Trecho selecionado »
Por Giovanna Novaes
Idealizadora de espaço circense em Bauru, Tatiana Santiago fala sobre a importância de políticas públicas para o fomento e democratização do acesso a projetos culturais
Criada em 2014, a Casa do Circo é uma iniciativa cultural independente, que oferece aulas de modalidades circenses para crianças, jovens e adultos em Bauru. Entre as práticas ensinadas estão malabarismos, monociclo, acrobacias de solo, pernas de pau e aparelhos aéreos. O projeto foi idealizado por Tatiana Santiago, formada em artes visuais pela Unesp-Bauru (Universidade Estadual Paulista) e professora no ensino do circo há mais de dez anos. O espaço promove e recebe ações culturais na cidade, como o Festival Cirkorama que, em sua última edição, foi responsável por dar visibilidade a diversos artistas locais, além de aproximar a população e demonstrar de forma lúdica e prazerosa o que é a arte circense.

Objetivo da tarefa » Reproduza, sem nenhuma alteração, tudo o que vai desde "Por Giovanna Novaes" até "a arte circense." no texto sobre a Casa do Circo acima.

Dados coletados »

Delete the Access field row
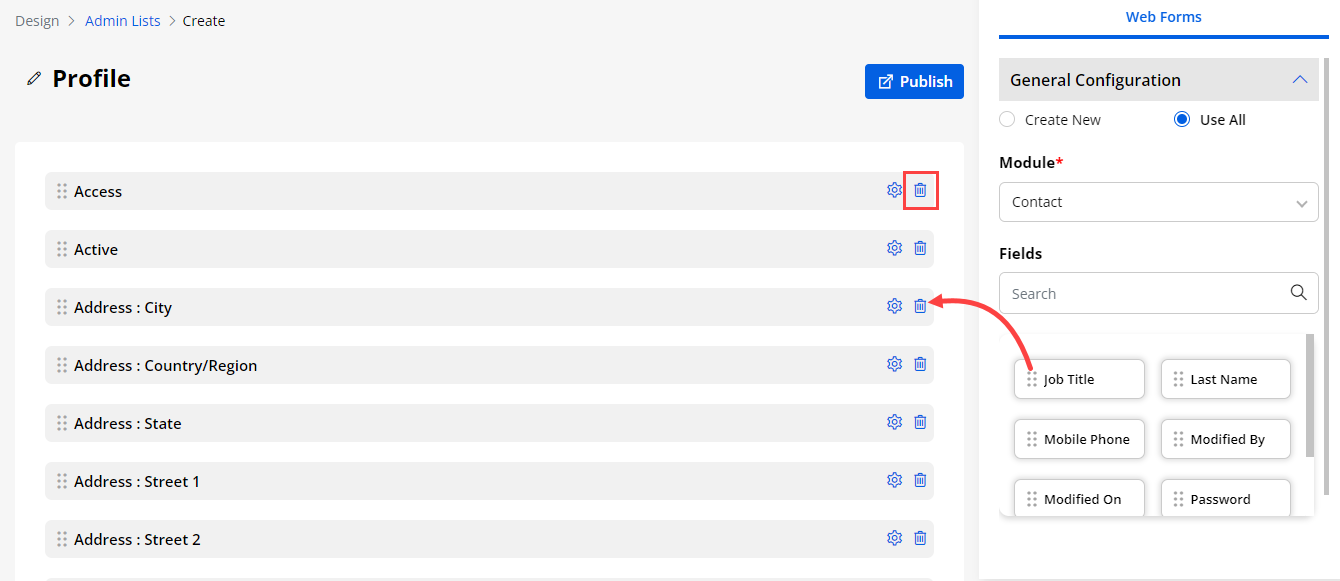 (x=920, y=190)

Solução da tarefa »
Por Giovanna Novaes
Idealizadora de espaço circense em Bauru, Tatiana Santiago fala sobre a importância de políticas públicas para o fomento e democratização do acesso a projetos culturais
Criada em 2014, a Casa do Circo é uma iniciativa cultural independente, que oferece aulas de modalidades circenses para crianças, jovens e adultos em Bauru. Entre as práticas ensinadas estão malabarismos, monociclo, acrobacias de solo, pernas de pau e aparelhos aéreos. O projeto foi idealizado por Tatiana Santiago, formada em artes visuais pela Unesp-Bauru (Universidade Estadual Paulista) e professora no ensino do circo há mais de dez anos. O espaço promove e recebe ações culturais na cidade, como o Festival Cirkorama que, em sua última edição, foi responsável por dar visibilidade a diversos artistas locais, além de aproximar a população e demonstrar de forma lúdica e prazerosa o que é a arte circense.